Home / Industry / Banking /  RBI stops printing 2000 notes, focus now on new 200 notes

Mumbai: The Reserve Bank of India (RBI) stopped printing 2000 notes about five months ago and is unlikely to print more in the current financial year, said people aware of the development. The central bank, however, has stepped up the printing of other denominations, including new 200 notes, the people added on condition of anonymity.

About 3.7 billion 2000 notes amounting to 7.4 trillion have been printed, said one of the people cited above. That more than compensates for the 6.3 billion 1000 notes that were withdrawn after Prime Minister Narendra Modi’s demonetisation move on 8 November 2016.

“Most of the printing that’s being done, about 90% is only 500 notes. Nearly 14 billion pieces of new 500 notes have been printed so far," this person said.

That is also close to the 15.7 billion of old 500 notes (amounting to 7.85 trillion) withdrawn from circulation after 8 November.

RBI data shows that currency in circulation stood at 15.22 trillion as on 14 July, eight months after demonetization. This is about 86% of the 17.7 trillion that was in circulation on 4 November.

Separately, RBI’s printing press in Mysuru has also started printing the new 200 notes, which are likely to come into circulation next month, according to a second person.

“Initially, around a billion 200 notes are expected to hit the market," this person added.

The central bank did not respond to an email seeking comment.

The new batches of 500 notes are expected to ease the shortage of 2000 notes in circulation that is being reported in certain parts of the country. The Economic Times first reported this shortage on 20 July.

“The cash crunch which existed till two months ago has now eased with RBI increasing supply of 500 notes over the last 40 days," said Neeraj Vyas, deputy managing director, State Bank of India (SBI). “But we have also seen a sharp drop in the supply of 2000 notes during this period."

RBI is possibly keeping the supply of 2000 bank notes low because the central bank wants to get the right mix, according to SBI chief economist Soumya Kanti Ghosh. In the initial days of remonetisation, RBI had focused on 2000 notes to quickly increase currency in circulation.

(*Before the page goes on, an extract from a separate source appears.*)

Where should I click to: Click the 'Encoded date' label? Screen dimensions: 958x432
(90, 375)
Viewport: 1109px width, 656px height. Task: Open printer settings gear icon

A 19 July report from SBI’s economic research wing showed that cash on hand with banks is high at 5.4% of currency in circulation compared with 3.8% pre-demonetisation. This shows that there is excess cash lying in ATMs or bank branches, most of which could mostly be 2000 notes, concluded the report.

“Although we haven’t see any drop in supply of 2000 notes, we expect it to be moved out of ATMs once 200 notes hit the market," said Radha Rama Dorai, country head, ATM and allied services, at ATM service provider FIS.